Marina Hyde - The UK's Foreign Office diplomatic classifications now number four. They comprise: Europeanist, Arabist, Atlanticist and Piss Artist
Whichever way you
slice it, Boris Johnson’s appointment forces an urgent update of the
traditional Foreign Office diplomatic classifications. They now comprise:
Europeanist, Arabist, Atlanticist and Piss Artist.
The Boris news is not
so much a cabinet appointment as a three-episode comic subplot in Downton
Abbey. It casts the UK as one of those failing theme parks where bad actors
wander round pretending to be from olden times, even though their backdrop is a
stinking food court and signs reading THIS TOILET IS OUT OF ORDER.
According to the
cartographers, the sheer reach of Boris’s insults forms an alternative empire on
which the sun never sets. Boris Johnson would have represented a parodic view
of Britain in 1959. That was the year of release of the lovely movie Carlton-Browne
of the FO, which satirises the misplaced vanity and upper class ineptitude
of the post-imperial Foreign Office. Never mind history repeating itself as
farce. This is a Terry-Thomas farce
repeating itself as history.
Still, we gave the
world all the great games – amirite, Brits? – and this is just the latest one.
The race is now on to come up with the most accurate description of the UK at
this moment in its national journey. I’ll start the ball rolling with
“auto-satirical cardboard deathstar”, but expect other countries to swiftly
come out on top. As they have in all the other games we invented.
In the meantime, there are so many
questions about the style Johnson will bring to the global stage. Does he refer
to America as “the new world”? Are there any countries he has yet to mug off?
Will he trail future diplomatic incidents in his Telegraph column? Is it going
to be possible for ironists to get him, Putin, and Donald Trump in a photo –
the Yalta conference of extreme narcissism?

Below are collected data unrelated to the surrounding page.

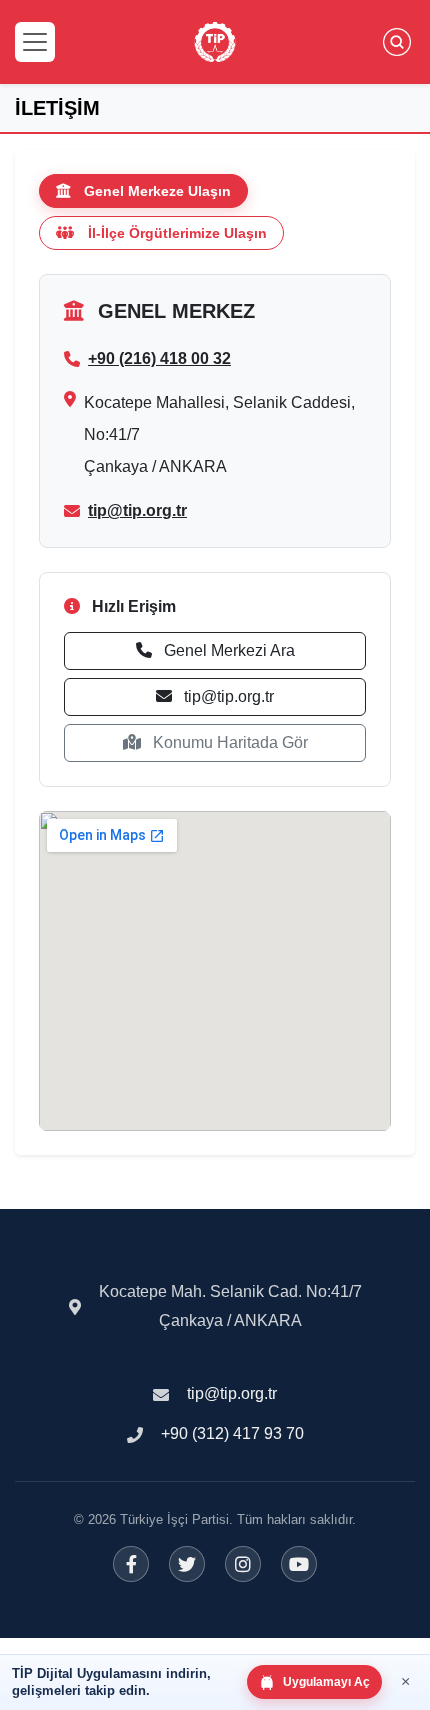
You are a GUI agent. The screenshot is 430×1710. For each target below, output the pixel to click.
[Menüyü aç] (35, 42)
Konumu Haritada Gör (228, 742)
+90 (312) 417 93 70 (232, 1433)
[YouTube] (299, 1564)
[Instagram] (243, 1564)
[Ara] (397, 42)
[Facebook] (131, 1564)
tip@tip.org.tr (137, 510)
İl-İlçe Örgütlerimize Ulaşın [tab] (177, 233)
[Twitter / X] (187, 1564)
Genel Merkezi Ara (227, 650)
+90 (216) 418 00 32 (159, 358)
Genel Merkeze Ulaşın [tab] (157, 191)
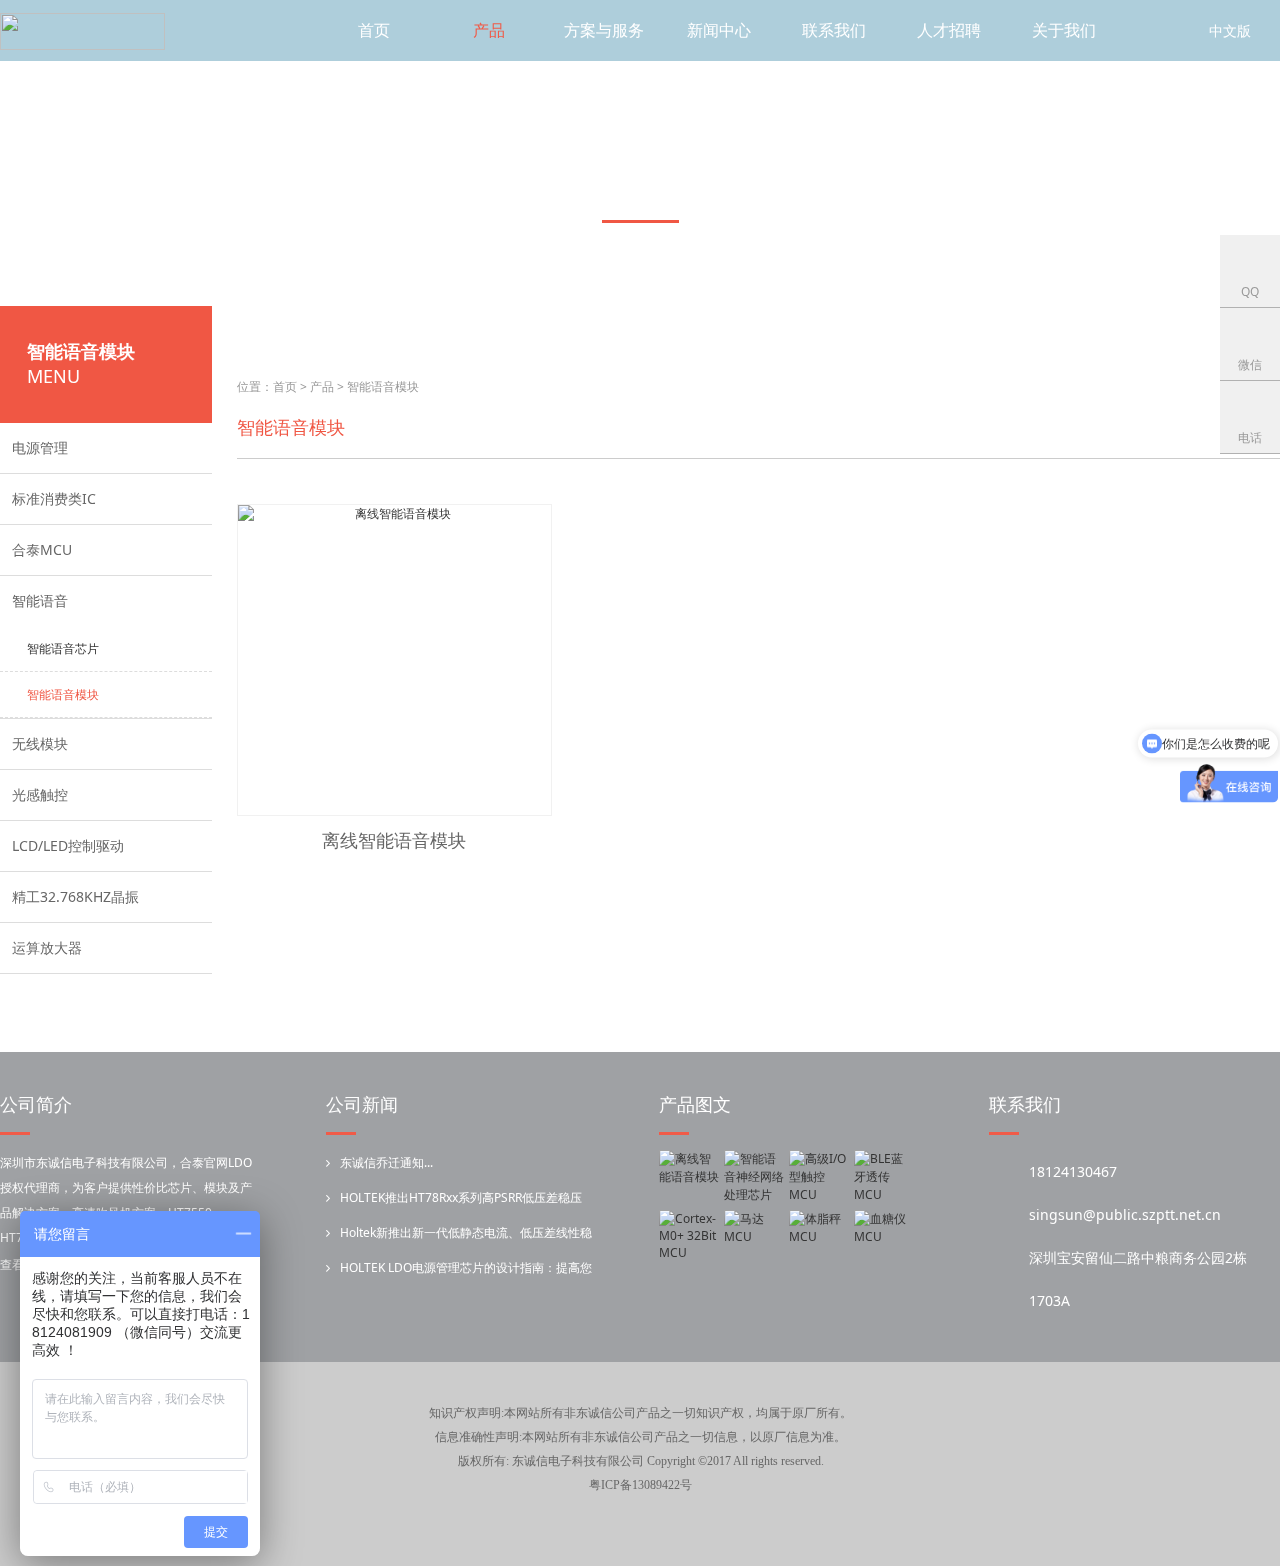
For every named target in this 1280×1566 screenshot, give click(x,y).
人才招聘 (949, 30)
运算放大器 (47, 947)
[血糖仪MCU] (884, 1237)
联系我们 (834, 30)
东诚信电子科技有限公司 (578, 1461)
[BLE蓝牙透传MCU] (884, 1177)
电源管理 (40, 447)
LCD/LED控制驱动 (68, 845)
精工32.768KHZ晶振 (75, 896)
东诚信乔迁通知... (386, 1162)
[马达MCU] (754, 1237)
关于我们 (1064, 30)
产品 (489, 30)
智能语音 (40, 600)
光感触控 (40, 794)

... my favourite bit of film
yet to emerge came on Wednesday night, and features the three most senior Foreign Office mandarins welcoming Boris to his new
Whitehall home. Is it CGI? Because I’m watching three men literally ageing
10 years in the process of a single minute’s footage. Here they are at the
door, failing to hide the fact that they’re mentally cancelling their weekend
plans – cancelling weekends, really – and preparing to make calls to 112
countries to offer a variant on “Yes, yes, well I’m sure he didn’t really mean
it. He’s quite a character, you know!”
By the time they’re
leading Johnson up the staircase, they are wearing the silent screams of people
who know a non-medicated solution is now off the table, who now regard the
decades of managed decline in their once-great office as the halcyon years, and
whose diary entries that night will read simply: “Suez on a zipwire”.